岐路に立つ名門「ダイナース」が挑む"厳しすぎるクレジットカード戦争"、攻めるメガ2社と富裕層強化の独立系を相手に勝ち筋はあるか
こうした収益基盤の低下を覚悟の上で、前述の三井住友カードや三菱UFJニコスが高還元を武器に顧客基盤を拡大しているのは、ひとえに銀行本体での「回収」があるからこそ。逆にいえば、そうした他事業での「回収」が不可能な独立系カード事業者たちが、ポイント還元という「大衆向け」から独自の優待を中心とした「富裕層向け」へこぞって舵を切っているというわけだ。
クレディセゾンは、2018年度に8%だったプレミアム・法人会員比率を、2026年度には35%にまで引き上げる計画を掲げる。JCBも、プレミアム会員向けにレストラン貸し切りイベントや会員制ゴルフ場でのコンペなど、差別化サービスの拡充に注力する。
富裕層向けで最大手のアメリカン・エクスプレスも、若い富裕層向けに新カード「アメリカン・エクスプレス ゴールド・プリファード・カード」の発行を開始するなど、富裕層の獲得合戦が起きている状況だ。
相次ぐ減損、伸び悩む利益
競争が激しくなる中、カード業界内での「ダイナースクラブ」の存在感は希薄だ。
三井住友トラストクラブは、2018年度にはシステムコストが想定を超えたことにより利益が低迷し、約120億円ののれん減損を実施。
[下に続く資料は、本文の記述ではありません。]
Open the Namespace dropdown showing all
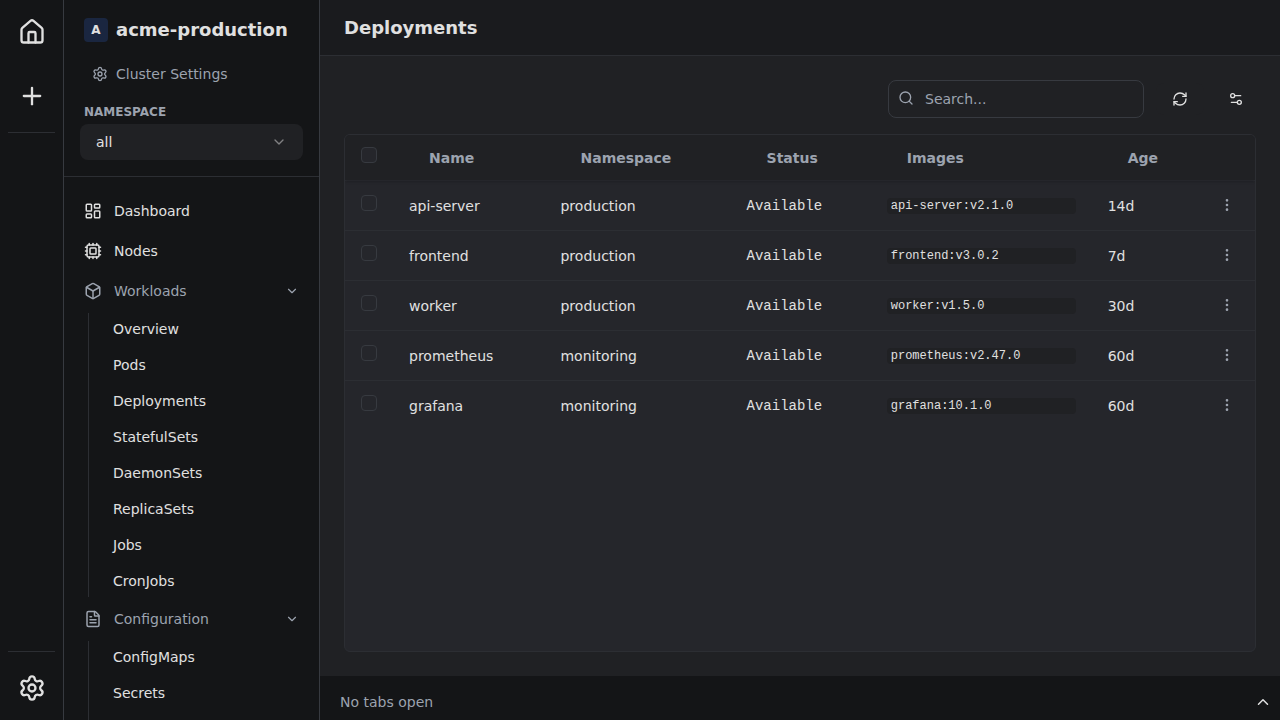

さらに、2019年度には新型コロナ禍に伴う高額消費の低迷も想定し、のれん64億円、固定資産86億円などで計180億円を減損処理した。
当時、今後の戦略として「高所得者層に向けたプレミアムサービスの強化による会員拡大」を目指すとしたが、現在でも純利益は伸び悩んでおり、400億円強もの買収費用を投じたリターンは得られていないのが実情だ。

競合するカード会社の社員は「信託銀行への送客は行っているのだろうが、『ダイナースカード』としてどのように強化していくのかが見えてこない」と指摘する。資産運用など信託銀行の強みを生かすためにも、カード事業単体で会員基盤の拡大を実現する強みを作り上げることが必要不可欠だ。
合併後の新体制において、日本におけるダイナースブランドの価値を再構築し、この先も“特別な一枚”であり続けられるのか。ダイナースはその岐路に立っている。